BARCELONA 28 Mar. (EUROPA PRESS) -
La diputada de ICV-EUiA Dolors Camats ha arremetido contra el "sectarismo" del Govern de CiU y de la consellera de Enseñanza, Irene Rigau, por cerrar centros educativos y quitar ayudas a entidades que no son afines políticamente a los convergentes, como la Federación de Asociaciones de Padres de Alumnos de Catalunya (Fapac).
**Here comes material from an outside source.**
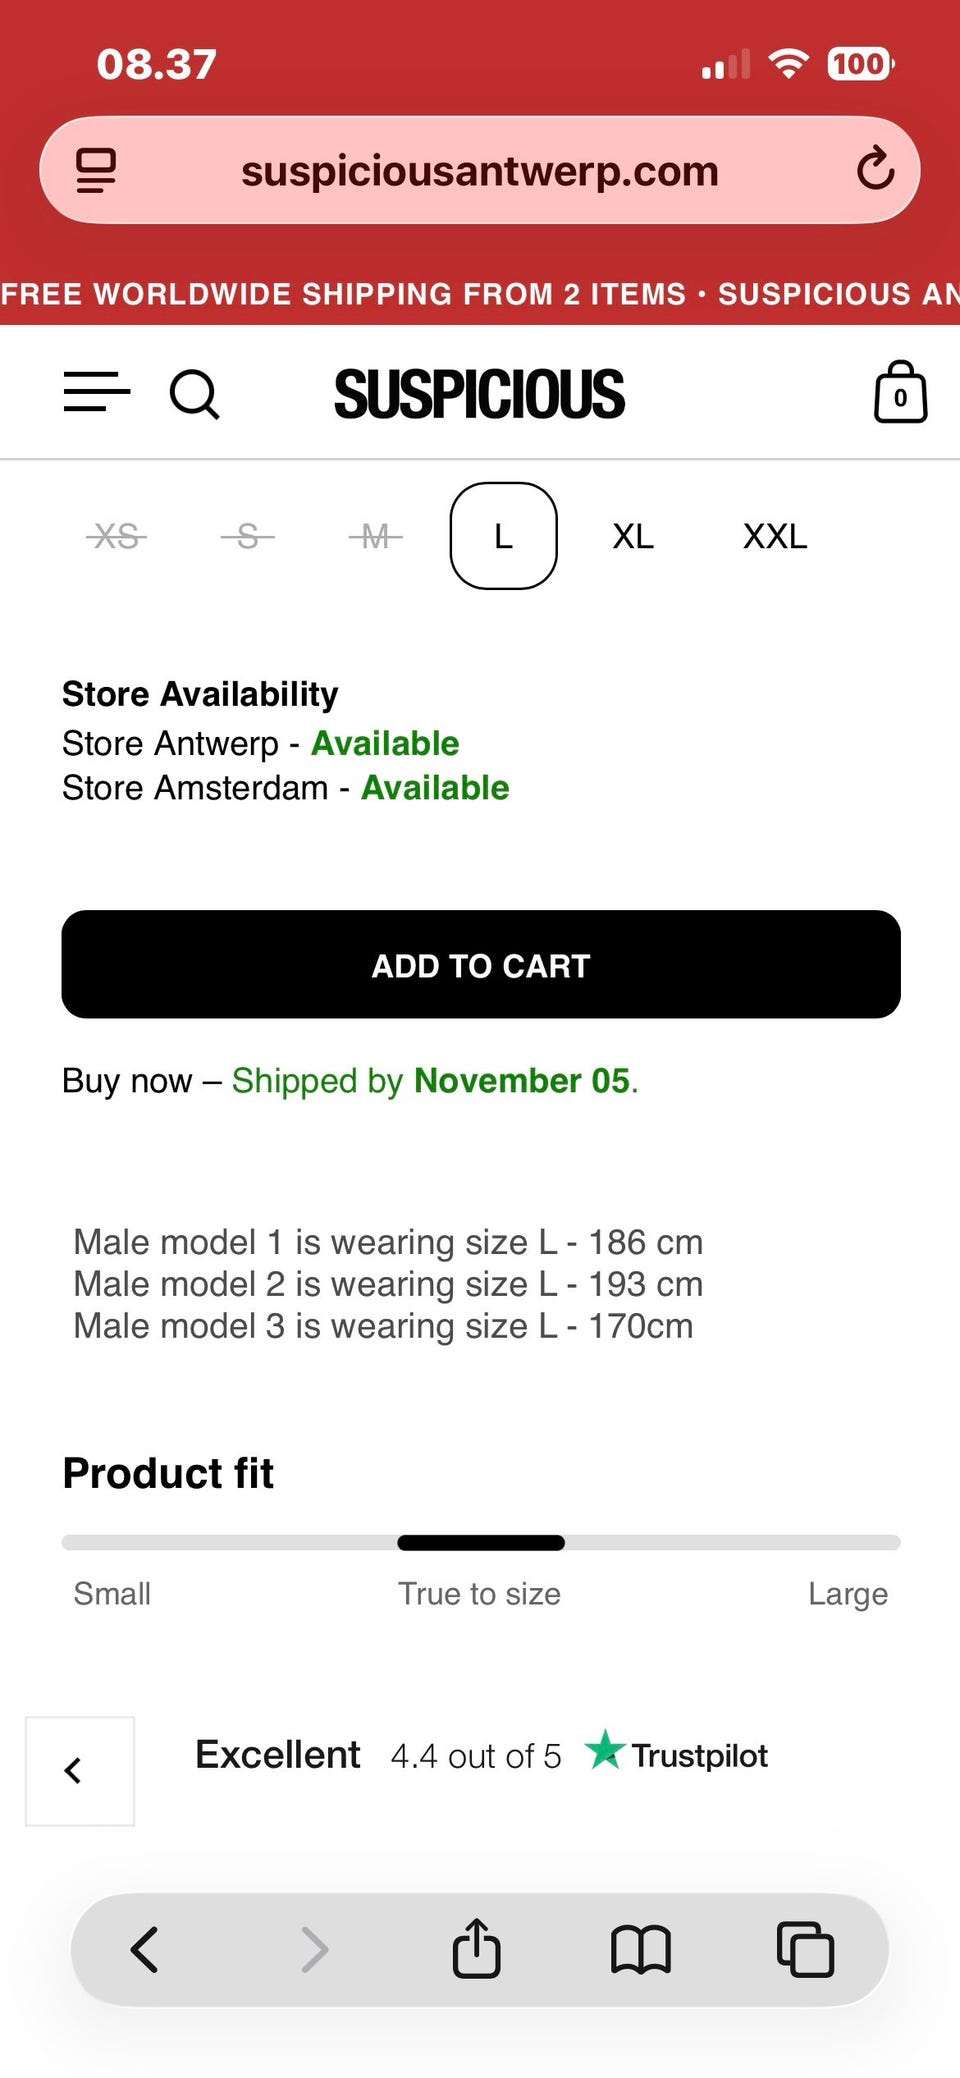Tap the Safari share icon
The image size is (960, 2078).
coord(476,1949)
En su intervención en la sesión de control al Govern, Camats ha lamentado que el Govern haya ordenado el cierre de una escuela de Tarragona, la Olga Xirinacs, y haya bloqueado la Iniciativa Legislativa Popular (ILP) que había presentado Fapac para conseguir que vuelvan a ser subvencionadas las actividades que las asociaciones de padres y madres organizaban en los centros públicos, como comedor, transporte, servicio de acogida matinal, actividades extraescolares, compra de material, pago de bibliotecarios y maestros de refuerzo e incluso la calefacción de los centros.
"La ILP fue aceptada por la Mesa del Parlament y luego ha sido vetada. El Govern castiga a la beligerancia de la Fapac" por sus críticas a la política de recortes del Govern, ha asegurado Camats.
ICV-EUiA ha asegurado que no permitirá que quede aparcada la iniciativa de la Fapac, por lo que la llevará en el Parlament en forma de iniciativa legislativa con los mismos contenidos que incluía la ILP que había presentado.
"Nuestro grupo llevará la ILP al Parlament en formato de proyecto de ley", ha indicado Camats, que ha hecho su intervención luciendo una gran pegatina verde a favor de la huelga general, e instando a la población a secundar los paros en contra de la reforma laboral.
Camats ha criticado también el doble rasero que tiene el Govern en lo que a participación de la ciudadanía se refiere: "Tan valientes que son para convocar consultas" y en cambio se rechaza desde el Ejecutivo una ILP que contaba con más de 15.000 firmas a sus espaldas.
La ecosocialista también ha asegurado que el Govern "castiga" a las escuelas públicas que habían presentado proyectos para singularizar su oferta educativa y diferenciarlas del resto, como el centro de primaria Olga Xirinacs de Tarragona.
"ESCUELA DE ROJOS"
Camats y Rigau han protagonizado un rifirrafe por una expresión que supuestamente utilizó la consellera para referirse a la escuela Olga Xirinacs: según el diputado del PP en el Parlament y edil en Tarragona Jordi Roca, la consellera definió este centro como una escuela "de rojos con la cual ni CiU ni PP" pueden estar de acuerdo.
La ecosocialista ha cargado contra Rigau por castigar a este centro, mientras que Rigau ha negado haber utilizado este calificativo, más propio de un vocabulario "de posguerra" y ha negado que el Govern sea sectario a la hora de planificar las subvenciones y la actividad educativa.
"Ni castigamos ni somos sectarios. Hacen política a la desesperada", ha asegurado Rigau, en respuesta a Camats.
Rigau ha lamentado la beligerancia del tripartito contra el Govern en educación, sobre todo por haber suprimido la sexta hora en los centros de primaria de titularidad pública, y ha asegurado que el tripartito podría haber incluido esta ampliación horaria en la Ley de Educación de Catalunya que se promovió en la anterior legislatura, algo que no hizo.
"Ahora nos quieren exigir lo que cuando gobernaban no incluyeron en la Ley de Educación", ha asegurado la consellera, que ha asegurado que el Govern ha quitado las subvenciones a la Fapac al igual que lo ha hecho con el resto de federaciones de asociaciones de padres: Fapac, Fapaes, CCAPAC y Fapel se han quedado sin las ayudas que recibían para organizar actividades extraescolares, algo que Rigau ha enmarcado en la necesidad de priorizar económicamente la educación obligatoria ante la crisis económica y la caída de ingresos de las administraciones.